For years, launching an app that had been recently updated typically included a large popup that described the changes, like OBS in the screenshot below. Microsoft doesn’t do that. Why not?
Mark Hachman / IDG
Feedback Hub could be that solution. However, the app hasn’t made a cultural impression. Windows users implicitly understand that Outlook (or, rather, Mail) is what you use to send an email. If you want to launch an app, you open Start. If you want to find out what’s new in Windows, you go…where? Tips? To the browser? There simply isn’t a simple way of discovering what’s recently changed, and what to do about it if you want to suggest alternatives.
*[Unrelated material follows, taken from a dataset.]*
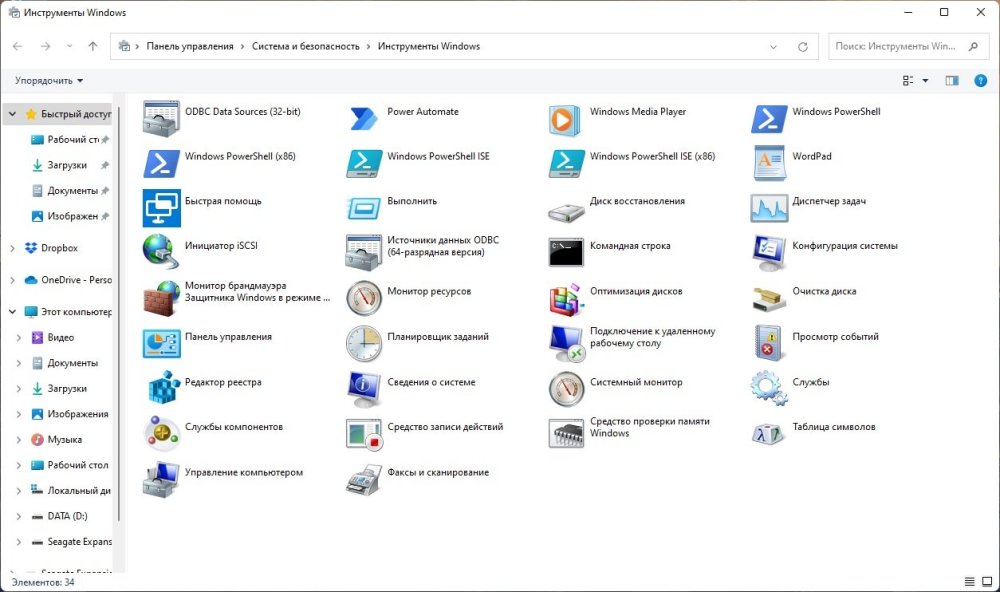Open the Windows Media Player icon
1000x592 pixels.
pyautogui.click(x=566, y=119)
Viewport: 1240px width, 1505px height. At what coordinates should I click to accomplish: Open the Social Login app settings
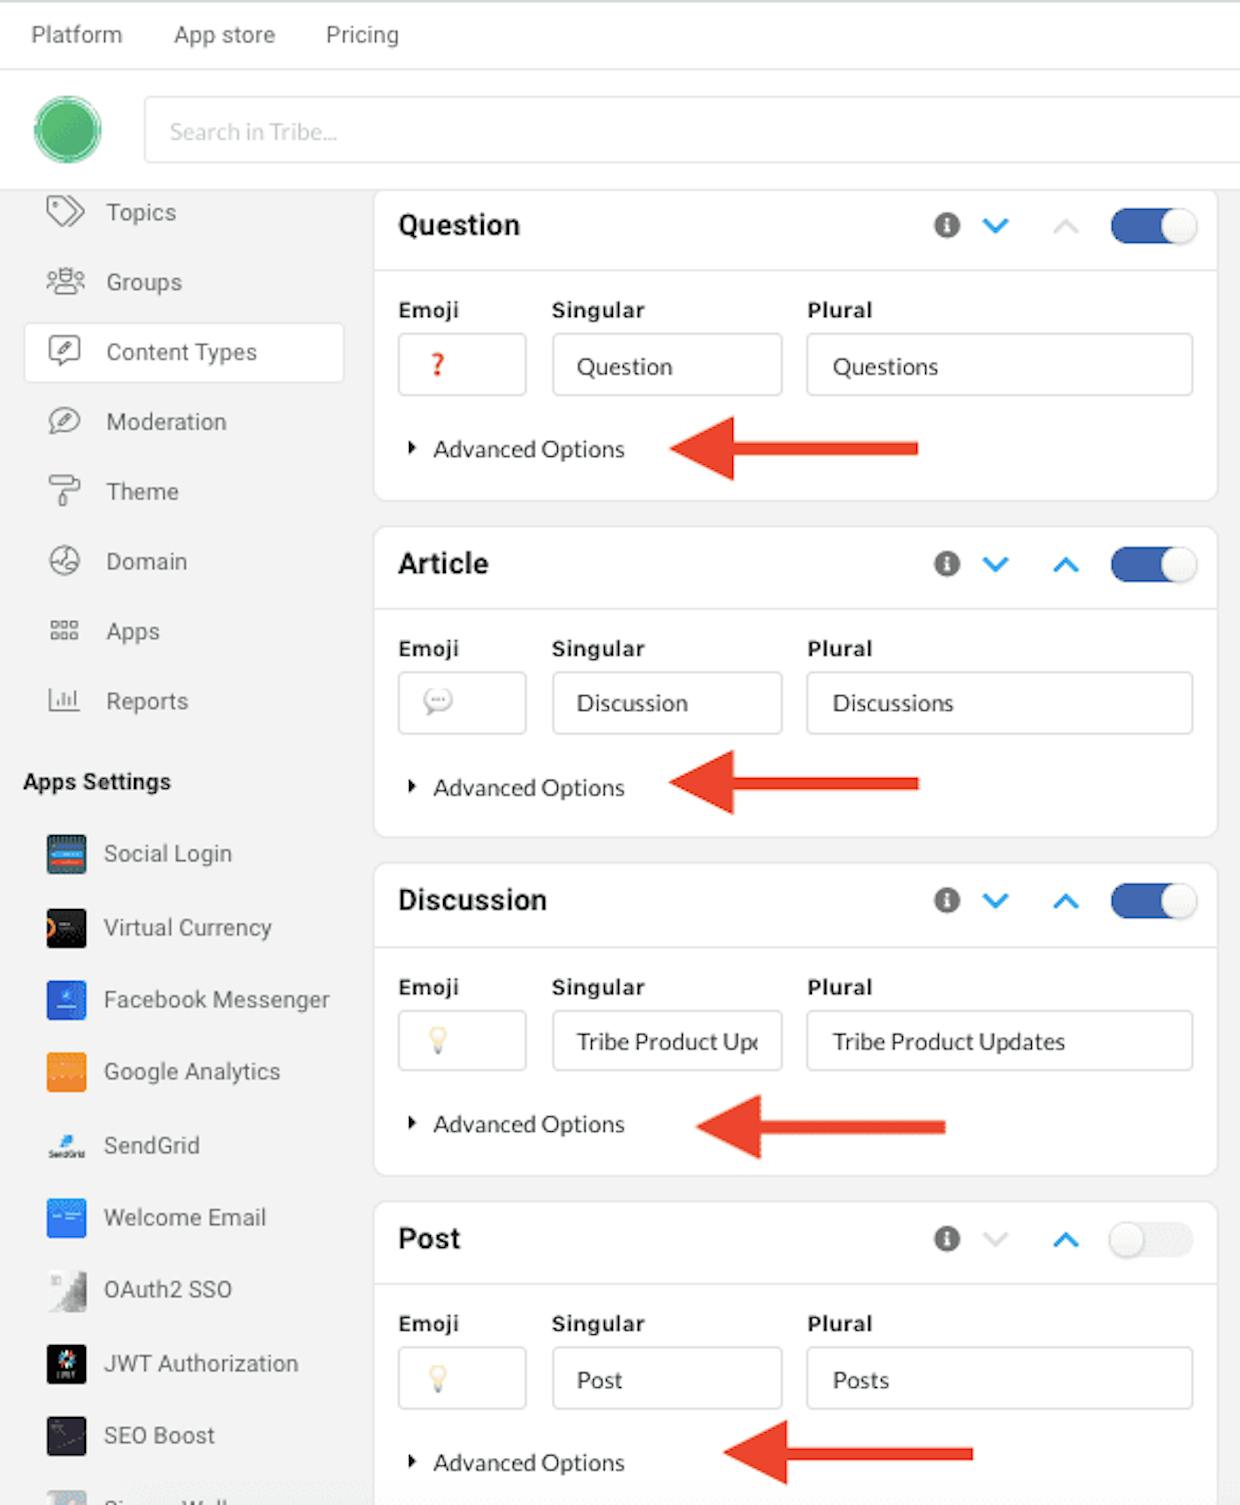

If Feedback Hub was that mechanism, imagine what might happen when updates arrive. The Feedback Hub pops up, summarizing what’s there; some users read it, while others immediately dismiss it without a second thought. In, out, and done. Isn’t that what we want?
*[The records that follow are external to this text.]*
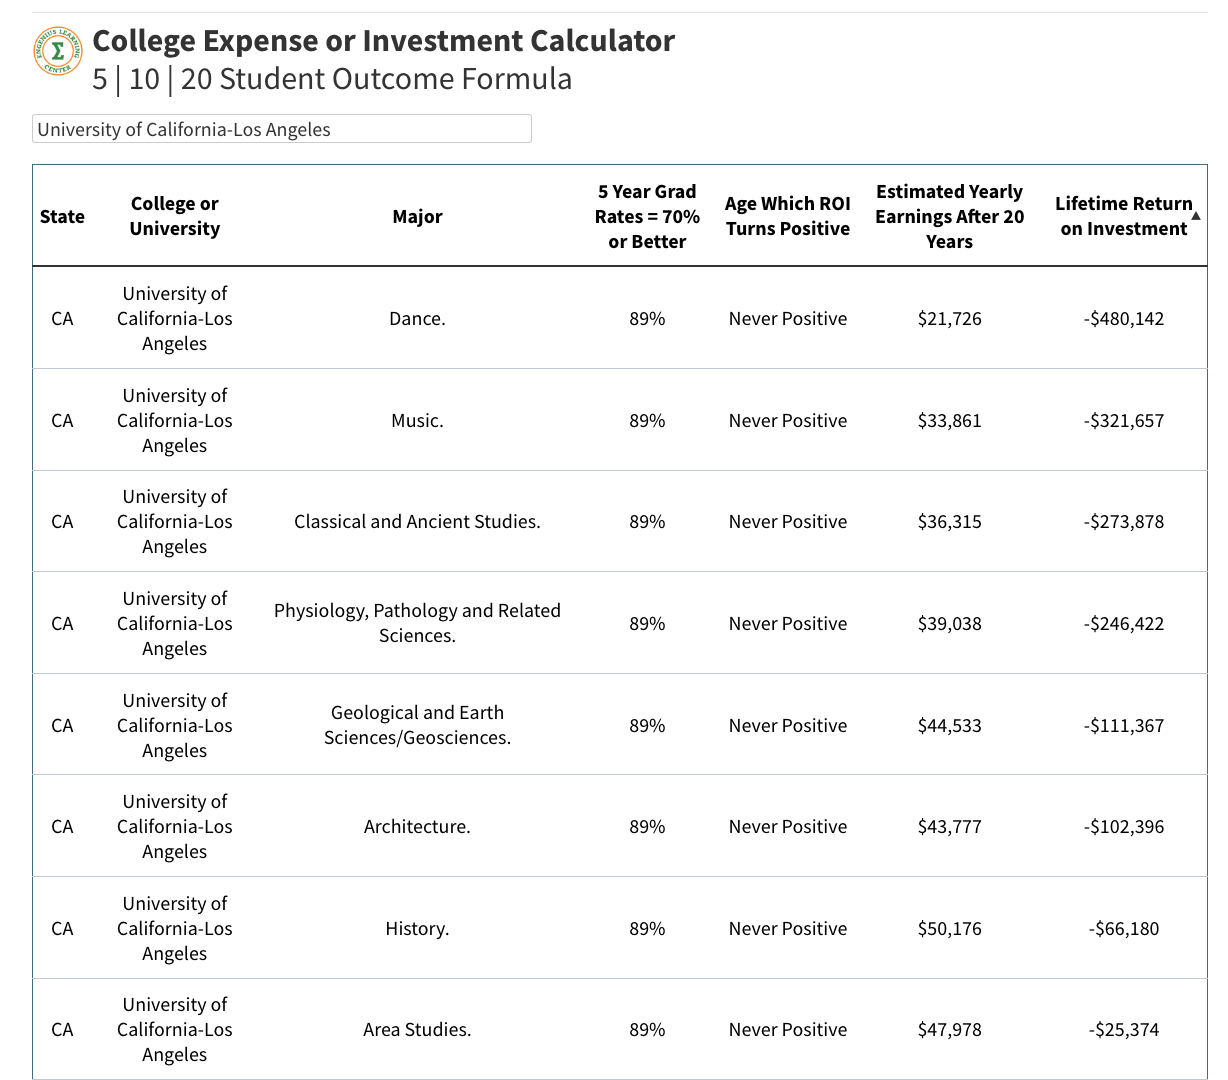The width and height of the screenshot is (1228, 1080).
Task: Click Estimated Yearly Earnings After 20 Years header
Action: click(x=949, y=217)
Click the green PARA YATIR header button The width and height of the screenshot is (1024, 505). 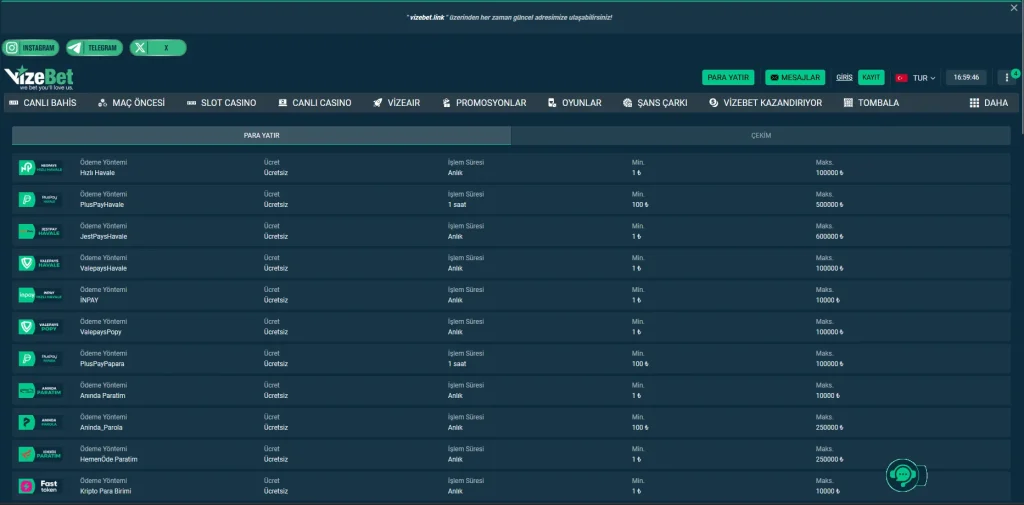point(728,77)
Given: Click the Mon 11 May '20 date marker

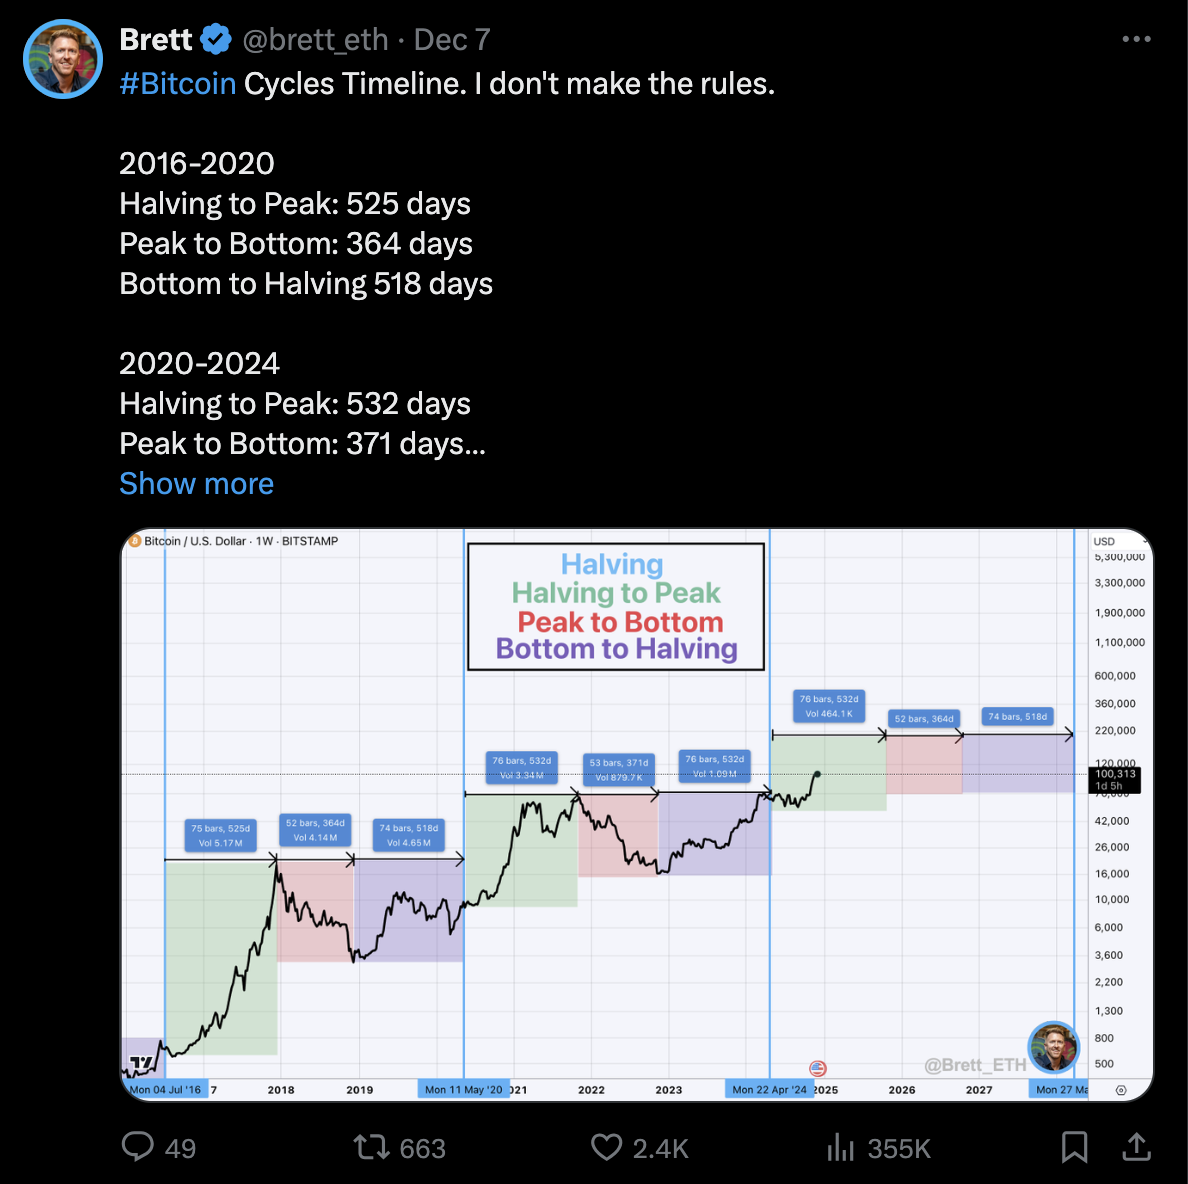Looking at the screenshot, I should click(x=463, y=1089).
The gray area, of course, is when Microsoft wants to promote a paid service — say the example above where Microsoft allegedly promoted Microsoft Editor, a paid aspect of Microsoft 365. Part of me thinks that offering a user a solution to a problem makes sense. But this only really works in very limited scenarios, where Windows clearly understands the problem and can offer a solution. If a user sits down to write a paper, they want to focus. If a user has 100MB left in their free OneDrive cloud storage app, suggesting an upgrade makes sense. Even then, I’d prefer to see a small “Add storage” button, rather than a popup. While reviewing a laptop I probably see ads asking to renew or extend an anti-malware subscription slide in more often than you do, so I can feel that pain.
Mark Hachman / IDG
I don’t even want to see Windows 11 suggest tips and tricks — and I help publish tips and tricks for a living! What I do want to see, however, is Microsoft publish even more tips and tricks, but do so in a manner that rewards users that go and look for them within the OS. Today, that’s the Windows Tips app. Tomorrow, maybe a rebranded Feedback Hub is the answer.
I’m sympathetic, then, to users who feel like they don’t want to be bombarded with additional notifications or ads that upsell Microsoft services. But I do think that Microsoft deserves to let users know of what new things they can do with a Windows PC, and establish something or somewhere they can turn to when their thoughts turn to the question “What can I do?”
So, no, you’re not going to see me stump for a MySpace-like collection of ads and services, zipping around your desktop, and you never will. Nor do I want to see Microsoft stepping in to suggest I “Bing it” or subscribe to Microsoft 365. What I am saying, however, is that there should be a time and a place for Microsoft to tell you what’s here and what’s coming to Windows, and we’d all benefit from more communication. And if that’s “ads,” well, so be it.